Is it true that movies glamorize whatever they touch, no matter how horrific? And if a war movie isn’t to sound a warning against war, what purpose does it serve? Even if Truffaut’s wrong — and it’s hard to see his observation applying to at least some of the movies on this list — it might be best to remove the burden of making the world a better place from war movies. It’s a lot to ask, especially since war seems to be baked into human existence.

So, like other inescapable elements of the human experience, we tell stories about war, stories that reflect our attitudes toward it, and how they shift over time. War movies reflect the artistic impulses of their creators, but they also reflect the attitudes of the times and places in which they were created.
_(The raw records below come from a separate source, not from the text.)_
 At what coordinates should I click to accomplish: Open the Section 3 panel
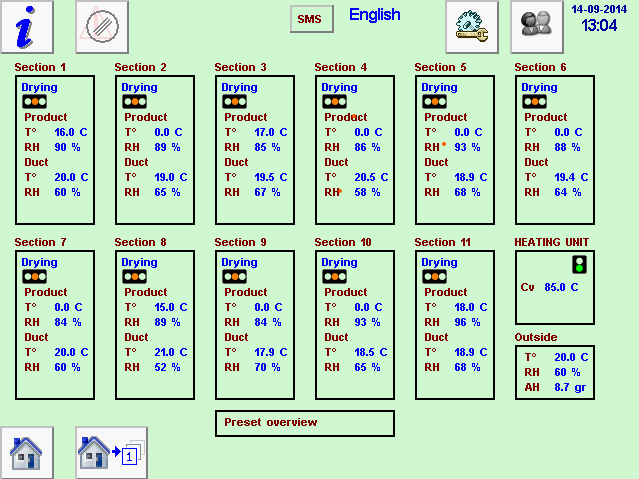pyautogui.click(x=254, y=150)
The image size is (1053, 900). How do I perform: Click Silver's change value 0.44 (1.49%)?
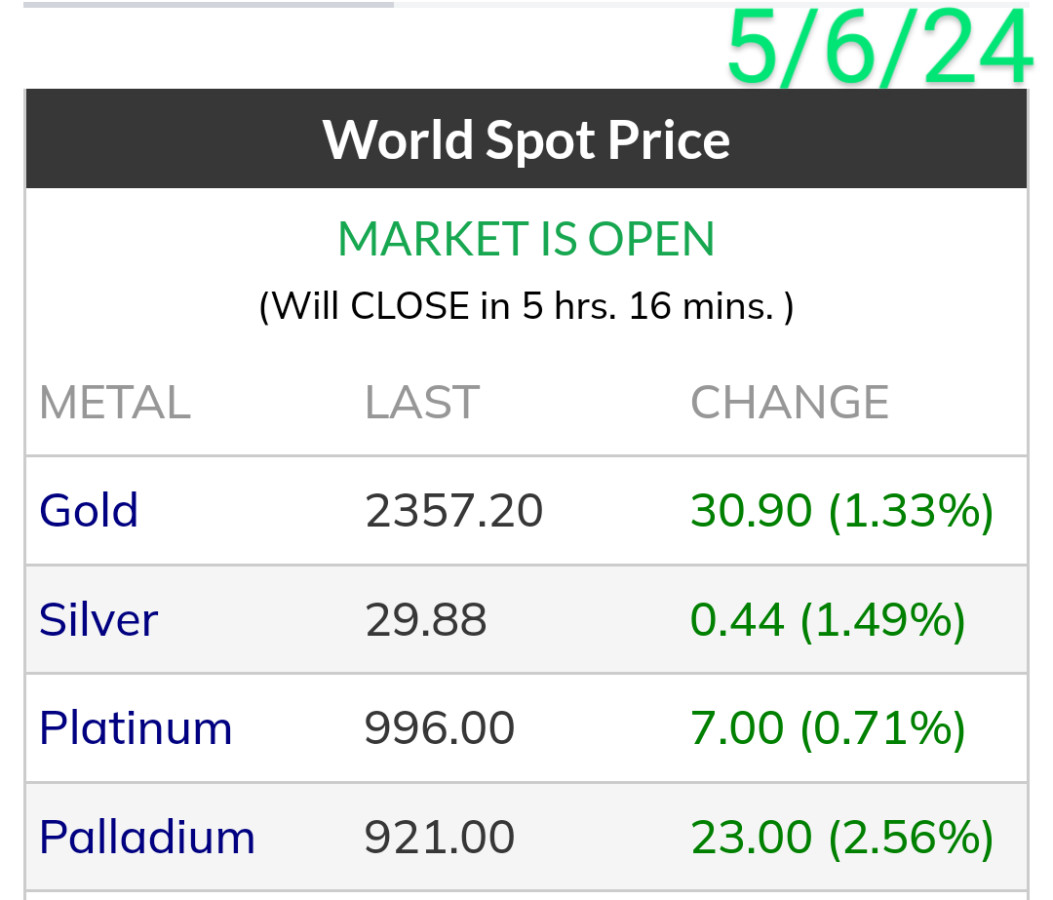coord(827,620)
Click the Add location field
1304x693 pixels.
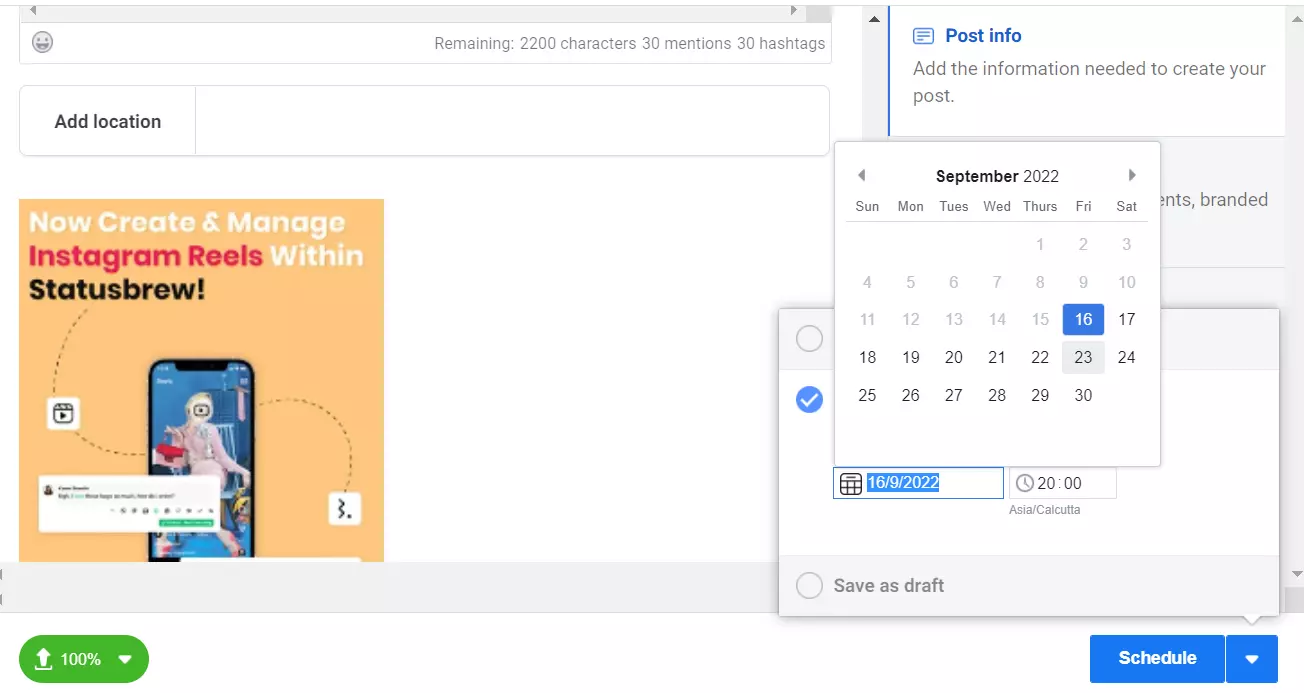(511, 121)
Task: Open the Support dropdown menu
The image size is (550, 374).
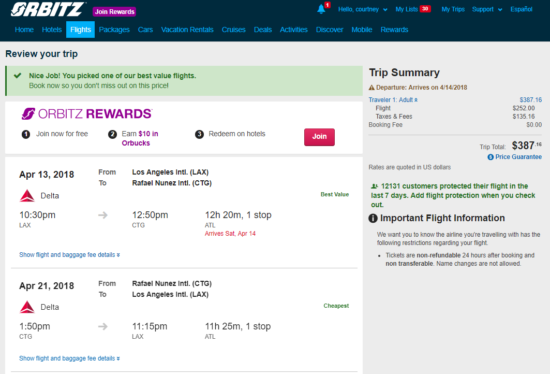Action: [x=487, y=9]
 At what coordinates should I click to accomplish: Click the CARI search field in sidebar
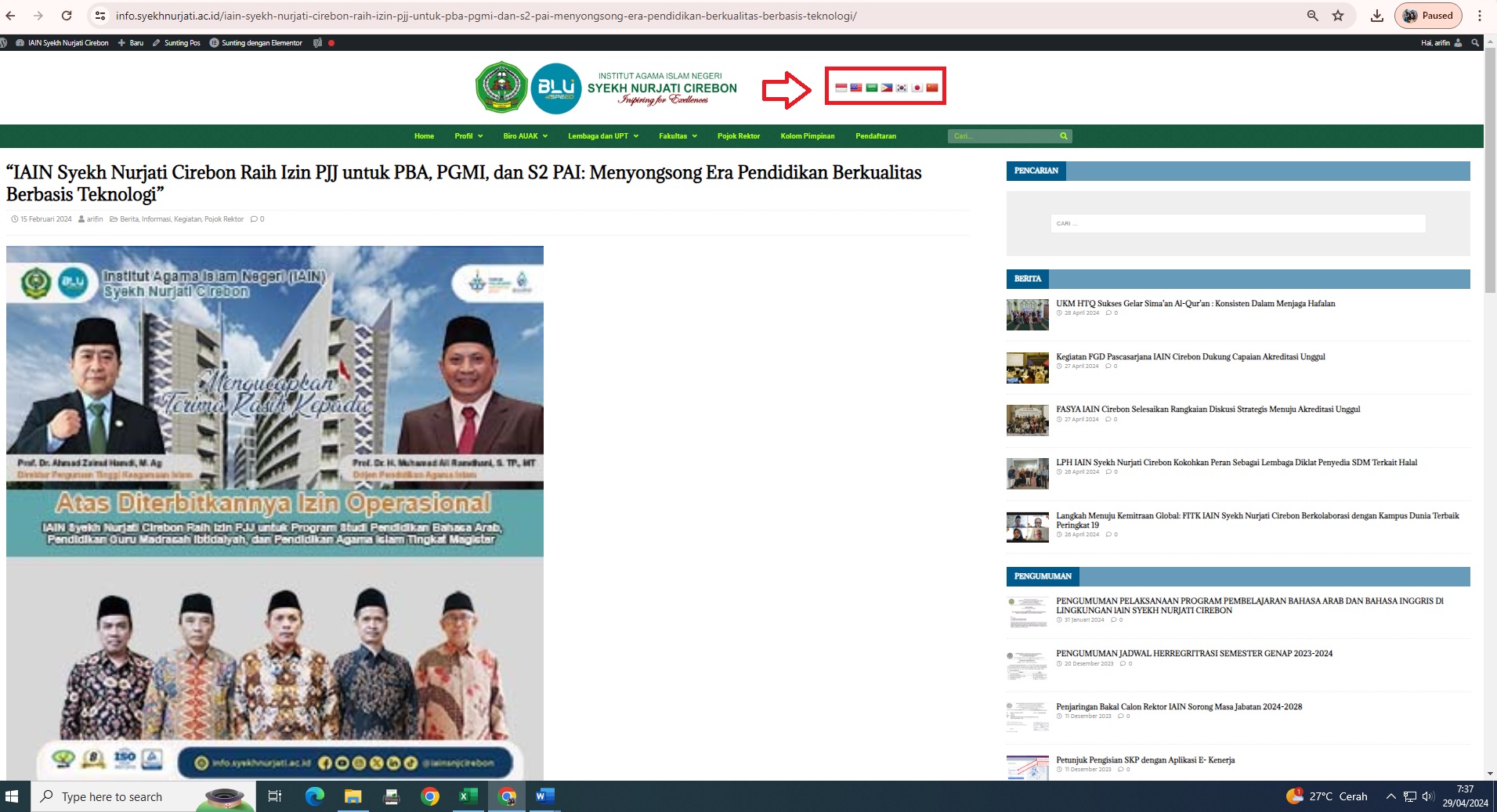coord(1237,224)
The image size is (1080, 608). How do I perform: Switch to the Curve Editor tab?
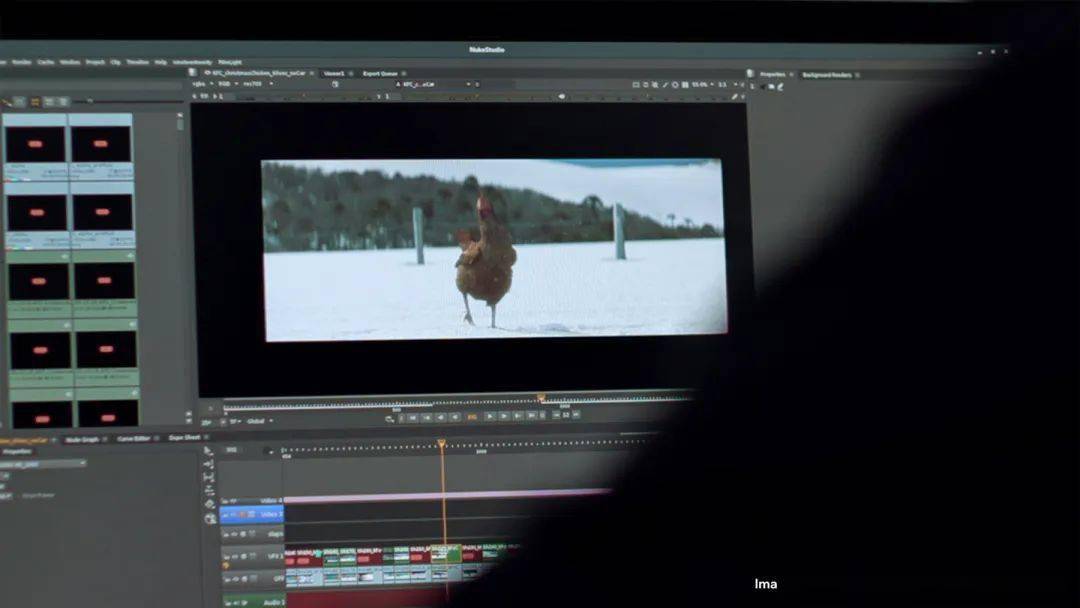(134, 439)
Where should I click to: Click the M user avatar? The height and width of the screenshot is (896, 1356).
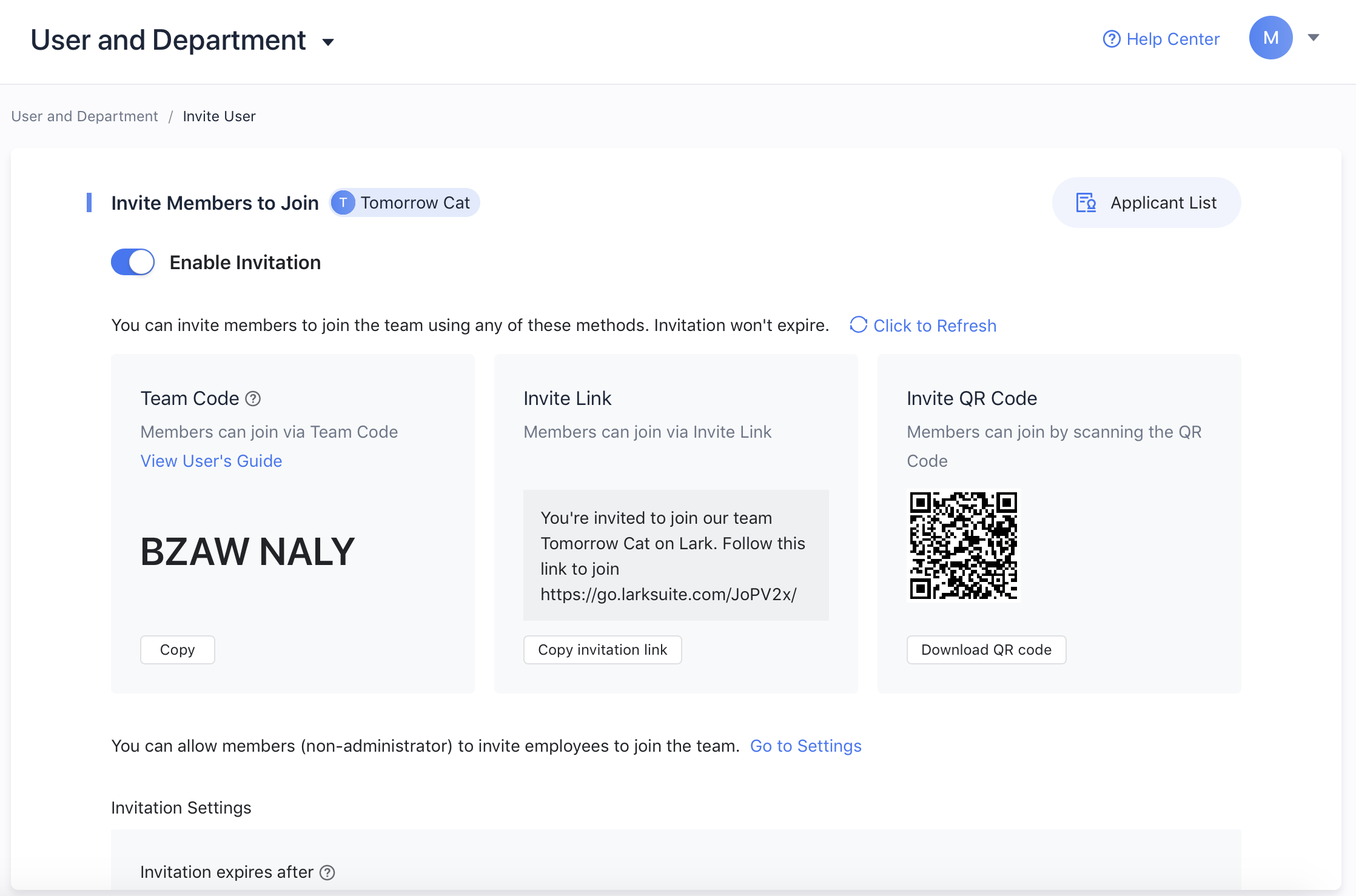[x=1270, y=38]
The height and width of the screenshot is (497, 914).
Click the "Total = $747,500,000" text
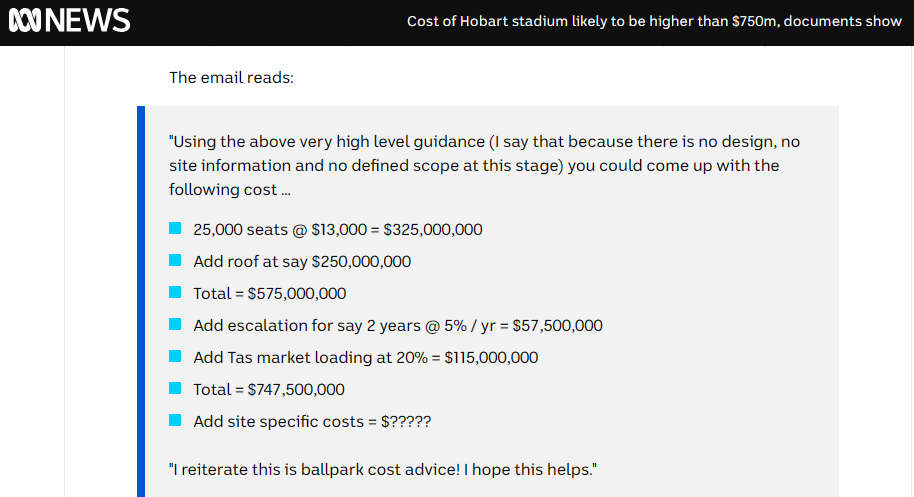(269, 390)
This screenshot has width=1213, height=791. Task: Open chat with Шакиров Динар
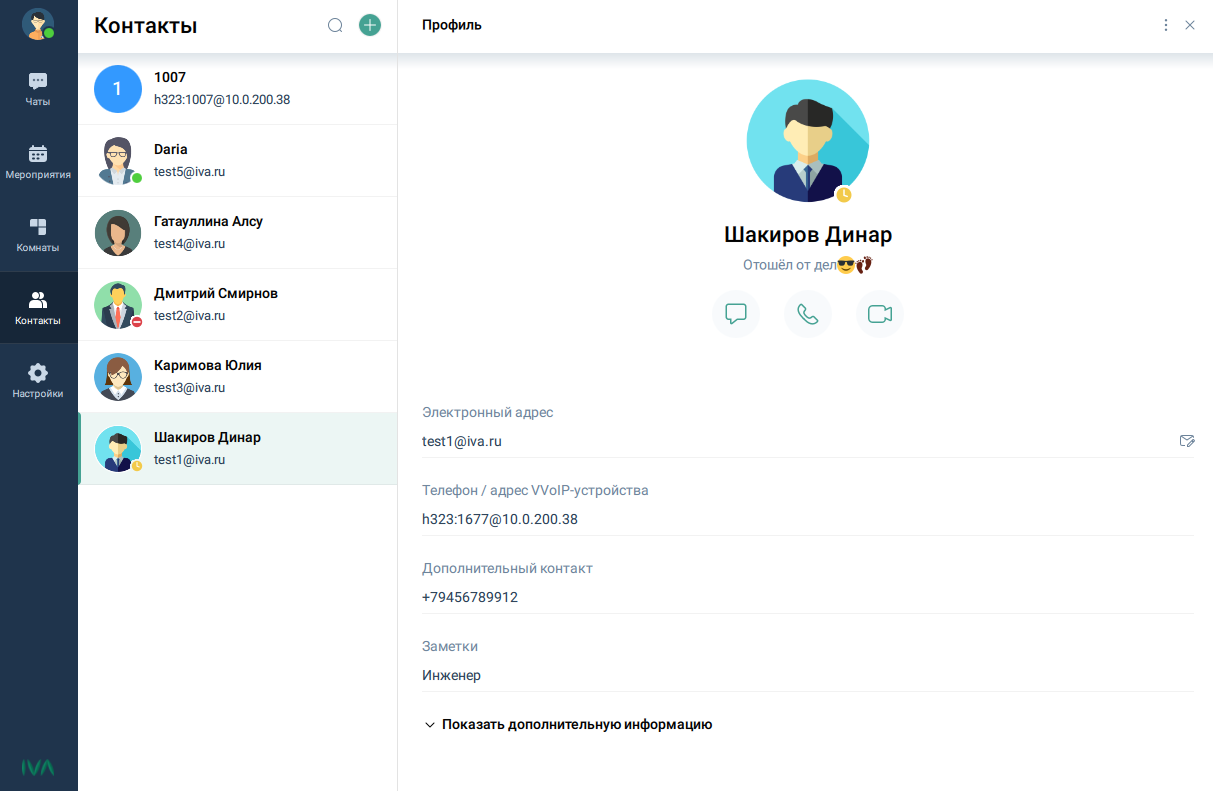[736, 314]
A World War II film made in the midst of the war, for instance, might serve a propagandist purpose than one made after the war ends, when there’s more room for nuance and complexity, but it also might not.

Maybe the ultimate purpose of a war movie is to let others hear the force of these stories. Another director, Sam Fuller, once offered a quote that doesn’t necessarily contradict Truffaut’s observation but better explains the impulse to make war movies: “A war film’s objective, no matter how personal or emotional, is to make a viewer feel war.” The films selected for this list of the genre’s most essential entries often have little in common, but they do share that. Each offers a vision that asks viewers to consider and understand the experience of war, be it in the trenches of World War I, the wilderness skirmishes of Civil War militias, or the still-ongoing conflicts that have helped define 21st-century warfare.

Compiled as Sam Mendes’s stylistically audacious World War I film, 1917, heads to theaters, this list opts for a somewhat narrow definition of a war movie, focusing on films that deal with the experiences of soldiers during wartime. That means no films about the experience of returning from war (Coming Home, The Best Years of Our Lives, First Blood) or of civilian life during wartime (Mrs. Miniver, Forbidden Games, Hope and Glory) or of wartime stories whose action rests far away from the battlefield (Casablanca). It also leaves films primarily about the Holocaust out of consideration, as they seem substantively different from other sorts of war films. Also excluded are films that blur genres, like the military science fiction of Starship Troopers and Aliens (even if the latter does have a lot to say about the Vietnam War). That eliminates many great movies, but it leaves room for many others, starting with a film made at the height of World War II in an attempt to help rally a nation with a story of an operation whose success required secrecy, extensive training, and beating overwhelming odds.


Casualties Of War places at #44 on Phipps' list:
Brian De Palma’s brutal, fact-inspired film about the kidnapping, rape, and murder of a young Vietnamese woman didn’t catch on with audiences, helping to end the cycle of ’80s Vietnam War films and sidelining star Michael J. Fox’s attempt to cross over to more dramatic roles. It remains a tough film to watch, in part because De Palma shifts his skills as a creator of tense suspense films to a story of unbearable sadness in which a group of American soldiers (whose ranks include John C. Reilly and John Leguizamo in their film debuts) uses the permission of a violent, charismatic superior (Sean Penn) to engage in barbaric acts. Fox’s casting as the film’s moral center, and a man who suffers for his honesty, feels disorienting at first, but it works. Marty McFly looks out of place in such an awful situation, but that only drives the point home.